Germany’s Social Democrats have won a crucial state election in northern Lower Saxony, seen as a referendum on Chancellor Olaf Scholz’s handling of the country’s energy crisis.
Extrapolations by public broadcaster ZDF saw the centre-left SPD at 33.1 percent, the conservative Christian Democrats at 27.9 percent – their worst result in the country since 1955 – the Greens at 14.1 percent and the liberal FDP with 5 percent.
The projections suggest that Lower Saxony’s SPD has two choices – to continue its current “grand coalition” with the CDU, or to form a new alliance with the Greens, the political constellation that ruled the country between 2013 and 2017.
The option to rejoin a coalition with the Greens might be preferable for the party as it would reflect the composition of the Scholz federal government in Berlin, which includes the two parties along with the FDP.
“That is our declared goal [the SPD and Greens] will govern together if we get enough votes for a stable majority,” said Hubertus Heil, a senior SPD politician and labor minister in the federal government.
He said the two parties had “most things in common”, the CDU had “been voted out and there is a partner who wants to rule with us”. In the election on Sunday, the voters “commissioned us to form a new majority in Lower Saxony”.
Scholz, who has put up €295 billion in emergency aid for Germans struggling with higher energy bills, will be relieved at the result, which many interpret as a vote of confidence in his policies.
Stephan Weil, the state’s Social Democratic prime minister, called the €200 billion “gas price brake” plan that Scholz presented late last month to reduce gas and electricity costs for businesses and private households as the most important of these measures.
The government, he told ZDF, is working under “extremely difficult conditions” but has “shown that it actively supports citizens and companies”.

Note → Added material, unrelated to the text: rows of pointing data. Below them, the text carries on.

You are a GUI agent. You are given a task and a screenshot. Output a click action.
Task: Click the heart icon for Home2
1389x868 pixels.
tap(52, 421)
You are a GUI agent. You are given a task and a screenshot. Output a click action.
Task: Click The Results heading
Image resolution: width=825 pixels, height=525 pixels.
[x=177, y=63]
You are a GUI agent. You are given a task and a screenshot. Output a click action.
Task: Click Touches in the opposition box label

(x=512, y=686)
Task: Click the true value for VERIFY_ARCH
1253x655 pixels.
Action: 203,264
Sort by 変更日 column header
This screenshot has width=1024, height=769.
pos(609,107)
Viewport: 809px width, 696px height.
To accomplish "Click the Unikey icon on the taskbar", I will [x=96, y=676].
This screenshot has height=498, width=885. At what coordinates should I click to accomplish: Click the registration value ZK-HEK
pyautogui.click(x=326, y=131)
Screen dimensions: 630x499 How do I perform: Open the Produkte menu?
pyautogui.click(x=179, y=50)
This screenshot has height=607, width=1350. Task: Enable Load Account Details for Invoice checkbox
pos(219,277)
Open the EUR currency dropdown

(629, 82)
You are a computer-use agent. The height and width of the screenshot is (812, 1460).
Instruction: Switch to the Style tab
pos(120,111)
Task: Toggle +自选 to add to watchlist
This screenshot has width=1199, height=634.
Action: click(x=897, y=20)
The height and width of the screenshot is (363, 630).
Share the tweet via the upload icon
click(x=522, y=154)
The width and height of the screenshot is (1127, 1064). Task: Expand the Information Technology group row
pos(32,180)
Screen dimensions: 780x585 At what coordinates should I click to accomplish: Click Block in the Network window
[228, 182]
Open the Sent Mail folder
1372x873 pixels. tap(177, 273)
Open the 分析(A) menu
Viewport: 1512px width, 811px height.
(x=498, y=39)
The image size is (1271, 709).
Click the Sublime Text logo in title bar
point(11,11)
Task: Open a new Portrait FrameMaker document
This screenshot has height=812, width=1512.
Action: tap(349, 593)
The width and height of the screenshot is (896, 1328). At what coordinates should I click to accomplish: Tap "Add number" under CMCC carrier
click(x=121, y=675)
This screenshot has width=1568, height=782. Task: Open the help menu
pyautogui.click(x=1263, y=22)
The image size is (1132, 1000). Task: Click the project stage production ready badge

The SPD’s strong result was also widely attributed to Weil’s own popularity. Sunday’s result was the third election victory in a row for the Social Democrats, who have governed Lower Saxony since 2013 and are one of the best-known and most respected politicians in the SPD.
It was a good night for the Greens, whose share of the vote rose more than 5 percentage points in the state’s last election in 2017 – although polls in recent weeks have suggested they would do even better.
According to ZDF projections, the right-wing extremist Alternative for Germany’s share of the vote has almost doubled to 11.8 percent.
AfD leader Tino Chrupalla attributed their strong performance to the clarity of their messages, with the party harshly criticizing sanctions against Russia.
He said inflation is being driven by the “economic war” Germany waged against Russia after invading Ukraine, which “mainly has repercussions [Germany’s] own population”.
“I don’t want my children to wake up tomorrow in World War III,” he said on ZDF. “We need de-escalation and, in the end, peace negotiations with Russia.”
It was a bad night for the Liberal Free Democrats (FDP), who got just 5 percent – the threshold for entering the state legislature. “This is a setback for the FDP, that’s clear,” said FDP leader and finance minister Christian Lindner.